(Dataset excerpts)
* * * * *

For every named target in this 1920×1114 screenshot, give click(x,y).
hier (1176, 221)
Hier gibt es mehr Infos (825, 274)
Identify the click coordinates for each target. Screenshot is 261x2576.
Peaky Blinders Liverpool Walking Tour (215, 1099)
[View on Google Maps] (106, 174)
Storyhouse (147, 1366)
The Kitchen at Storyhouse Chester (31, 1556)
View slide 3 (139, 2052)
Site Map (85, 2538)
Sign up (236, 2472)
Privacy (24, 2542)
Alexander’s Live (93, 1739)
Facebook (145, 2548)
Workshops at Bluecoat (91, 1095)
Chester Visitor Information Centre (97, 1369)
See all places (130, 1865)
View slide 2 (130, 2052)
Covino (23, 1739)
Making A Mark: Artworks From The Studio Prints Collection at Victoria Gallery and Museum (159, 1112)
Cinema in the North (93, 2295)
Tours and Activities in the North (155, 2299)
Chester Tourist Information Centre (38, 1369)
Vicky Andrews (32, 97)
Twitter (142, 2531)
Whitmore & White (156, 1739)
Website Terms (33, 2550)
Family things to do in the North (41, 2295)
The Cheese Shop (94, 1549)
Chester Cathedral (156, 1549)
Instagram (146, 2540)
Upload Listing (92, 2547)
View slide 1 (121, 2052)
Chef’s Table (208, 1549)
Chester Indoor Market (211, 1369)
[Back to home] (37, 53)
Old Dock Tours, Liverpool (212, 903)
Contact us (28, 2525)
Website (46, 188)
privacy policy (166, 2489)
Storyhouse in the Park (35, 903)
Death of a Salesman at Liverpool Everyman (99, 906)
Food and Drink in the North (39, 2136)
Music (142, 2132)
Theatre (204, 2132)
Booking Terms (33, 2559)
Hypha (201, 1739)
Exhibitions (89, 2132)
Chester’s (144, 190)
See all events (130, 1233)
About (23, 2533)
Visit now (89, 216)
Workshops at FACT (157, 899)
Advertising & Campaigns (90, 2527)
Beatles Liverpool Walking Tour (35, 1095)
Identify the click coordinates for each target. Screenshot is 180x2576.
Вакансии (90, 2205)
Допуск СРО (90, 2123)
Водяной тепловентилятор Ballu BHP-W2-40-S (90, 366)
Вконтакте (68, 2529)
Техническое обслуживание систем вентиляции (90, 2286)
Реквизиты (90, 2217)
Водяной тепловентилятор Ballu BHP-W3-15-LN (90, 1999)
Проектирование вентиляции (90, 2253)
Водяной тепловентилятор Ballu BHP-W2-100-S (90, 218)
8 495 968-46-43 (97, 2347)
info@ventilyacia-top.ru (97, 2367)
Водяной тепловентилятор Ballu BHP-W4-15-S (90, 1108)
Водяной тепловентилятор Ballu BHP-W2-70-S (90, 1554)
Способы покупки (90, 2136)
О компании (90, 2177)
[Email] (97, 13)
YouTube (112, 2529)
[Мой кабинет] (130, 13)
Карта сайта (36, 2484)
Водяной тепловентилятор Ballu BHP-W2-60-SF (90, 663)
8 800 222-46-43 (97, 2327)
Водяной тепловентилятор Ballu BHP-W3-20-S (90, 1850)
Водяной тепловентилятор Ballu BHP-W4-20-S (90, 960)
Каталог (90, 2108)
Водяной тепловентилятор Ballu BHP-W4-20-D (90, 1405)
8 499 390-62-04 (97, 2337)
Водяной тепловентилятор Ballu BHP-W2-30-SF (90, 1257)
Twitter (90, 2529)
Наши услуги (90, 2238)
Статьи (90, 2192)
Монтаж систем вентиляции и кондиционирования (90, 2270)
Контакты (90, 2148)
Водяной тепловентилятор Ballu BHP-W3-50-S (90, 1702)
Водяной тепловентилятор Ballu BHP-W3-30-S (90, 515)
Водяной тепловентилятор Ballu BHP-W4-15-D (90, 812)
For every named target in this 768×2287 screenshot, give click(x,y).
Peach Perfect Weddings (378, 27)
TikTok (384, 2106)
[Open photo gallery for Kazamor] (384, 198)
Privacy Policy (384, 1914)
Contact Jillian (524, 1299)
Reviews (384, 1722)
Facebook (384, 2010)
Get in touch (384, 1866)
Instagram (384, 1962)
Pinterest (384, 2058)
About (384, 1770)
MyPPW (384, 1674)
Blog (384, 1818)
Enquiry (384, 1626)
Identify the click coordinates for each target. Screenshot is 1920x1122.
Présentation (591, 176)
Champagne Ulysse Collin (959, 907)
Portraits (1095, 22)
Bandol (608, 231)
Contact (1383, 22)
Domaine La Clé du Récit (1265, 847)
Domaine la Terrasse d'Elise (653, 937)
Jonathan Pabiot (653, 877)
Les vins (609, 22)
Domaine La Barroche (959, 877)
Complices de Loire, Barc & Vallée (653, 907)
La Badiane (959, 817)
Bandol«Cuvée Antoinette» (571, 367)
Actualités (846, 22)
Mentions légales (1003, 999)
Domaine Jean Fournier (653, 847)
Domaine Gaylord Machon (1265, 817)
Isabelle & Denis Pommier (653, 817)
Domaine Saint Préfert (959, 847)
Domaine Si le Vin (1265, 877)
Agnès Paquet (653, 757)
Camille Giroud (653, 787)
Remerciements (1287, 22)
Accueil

* * * * *

What is expected:
Copy all the records above precisely.

Expected answer:
For every named target in this 1920×1114 screenshot, give click(x,y).
hier (1176, 221)
Hier gibt es mehr Infos (825, 274)
Identify the click coordinates for each target. Screenshot is 261x2576.
Peaky Blinders Liverpool Walking Tour (215, 1099)
[View on Google Maps] (106, 174)
Storyhouse (147, 1366)
The Kitchen at Storyhouse Chester (31, 1556)
View slide 3 (139, 2052)
Site Map (85, 2538)
Sign up (236, 2472)
Privacy (24, 2542)
Alexander’s Live (93, 1739)
Facebook (145, 2548)
Workshops at Bluecoat (91, 1095)
Chester Visitor Information Centre (97, 1369)
See all places (130, 1865)
View slide 2 (130, 2052)
Covino (23, 1739)
Making A Mark: Artworks From The Studio Prints Collection at Victoria Gallery and Museum (159, 1112)
Cinema in the North (93, 2295)
Tours and Activities in the North (155, 2299)
Chester Tourist Information Centre (38, 1369)
Vicky Andrews (32, 97)
Twitter (142, 2531)
Whitmore & White (156, 1739)
Website Terms (33, 2550)
Family things to do in the North (41, 2295)
The Cheese Shop (94, 1549)
Chester Cathedral (156, 1549)
Instagram (146, 2540)
Upload Listing (92, 2547)
View slide 1 (121, 2052)
Chef’s Table (208, 1549)
Chester Indoor Market (211, 1369)
[Back to home] (37, 53)
Old Dock Tours, Liverpool (212, 903)
Contact us (28, 2525)
Website (46, 188)
privacy policy (166, 2489)
Storyhouse in the Park (35, 903)
Death of a Salesman at Liverpool Everyman (99, 906)
Food and Drink in the North (39, 2136)
Music (142, 2132)
Theatre (204, 2132)
Booking Terms (33, 2559)
Hypha (201, 1739)
Exhibitions (89, 2132)
Chester’s (144, 190)
See all events (130, 1233)
About (23, 2533)
Visit now (89, 216)
Workshops at FACT (157, 899)
Advertising & Campaigns (90, 2527)
Beatles Liverpool Walking Tour (35, 1095)
Identify the click coordinates for each target. Screenshot is 180x2576.
Вакансии (90, 2205)
Допуск СРО (90, 2123)
Водяной тепловентилятор Ballu BHP-W2-40-S (90, 366)
Вконтакте (68, 2529)
Техническое обслуживание систем вентиляции (90, 2286)
Реквизиты (90, 2217)
Водяной тепловентилятор Ballu BHP-W3-15-LN (90, 1999)
Проектирование вентиляции (90, 2253)
Водяной тепловентилятор Ballu BHP-W2-100-S (90, 218)
8 495 968-46-43 (97, 2347)
info@ventilyacia-top.ru (97, 2367)
Водяной тепловентилятор Ballu BHP-W4-15-S (90, 1108)
Водяной тепловентилятор Ballu BHP-W2-70-S (90, 1554)
Способы покупки (90, 2136)
О компании (90, 2177)
[Email] (97, 13)
YouTube (112, 2529)
[Мой кабинет] (130, 13)
Карта сайта (36, 2484)
Водяной тепловентилятор Ballu BHP-W2-60-SF (90, 663)
8 800 222-46-43 (97, 2327)
Водяной тепловентилятор Ballu BHP-W3-20-S (90, 1850)
Водяной тепловентилятор Ballu BHP-W4-20-S (90, 960)
Каталог (90, 2108)
Водяной тепловентилятор Ballu BHP-W4-20-D (90, 1405)
8 499 390-62-04 (97, 2337)
Водяной тепловентилятор Ballu BHP-W2-30-SF (90, 1257)
Twitter (90, 2529)
Наши услуги (90, 2238)
Статьи (90, 2192)
Монтаж систем вентиляции и кондиционирования (90, 2270)
Контакты (90, 2148)
Водяной тепловентилятор Ballu BHP-W3-50-S (90, 1702)
Водяной тепловентилятор Ballu BHP-W3-30-S (90, 515)
Водяной тепловентилятор Ballu BHP-W4-15-D (90, 812)
For every named target in this 768×2287 screenshot, give click(x,y).
Peach Perfect Weddings (378, 27)
TikTok (384, 2106)
[Open photo gallery for Kazamor] (384, 198)
Privacy Policy (384, 1914)
Contact Jillian (524, 1299)
Reviews (384, 1722)
Facebook (384, 2010)
Get in touch (384, 1866)
Instagram (384, 1962)
Pinterest (384, 2058)
About (384, 1770)
MyPPW (384, 1674)
Blog (384, 1818)
Enquiry (384, 1626)
Identify the click coordinates for each target. Screenshot is 1920x1122.
Présentation (591, 176)
Champagne Ulysse Collin (959, 907)
Portraits (1095, 22)
Bandol (608, 231)
Contact (1383, 22)
Domaine La Clé du Récit (1265, 847)
Domaine la Terrasse d'Elise (653, 937)
Jonathan Pabiot (653, 877)
Les vins (609, 22)
Domaine La Barroche (959, 877)
Complices de Loire, Barc & Vallée (653, 907)
La Badiane (959, 817)
Bandol«Cuvée Antoinette» (571, 367)
Actualités (846, 22)
Mentions légales (1003, 999)
Domaine Jean Fournier (653, 847)
Domaine Gaylord Machon (1265, 817)
Isabelle & Denis Pommier (653, 817)
Domaine Saint Préfert (959, 847)
Domaine Si le Vin (1265, 877)
Agnès Paquet (653, 757)
Camille Giroud (653, 787)
Remerciements (1287, 22)
Accueil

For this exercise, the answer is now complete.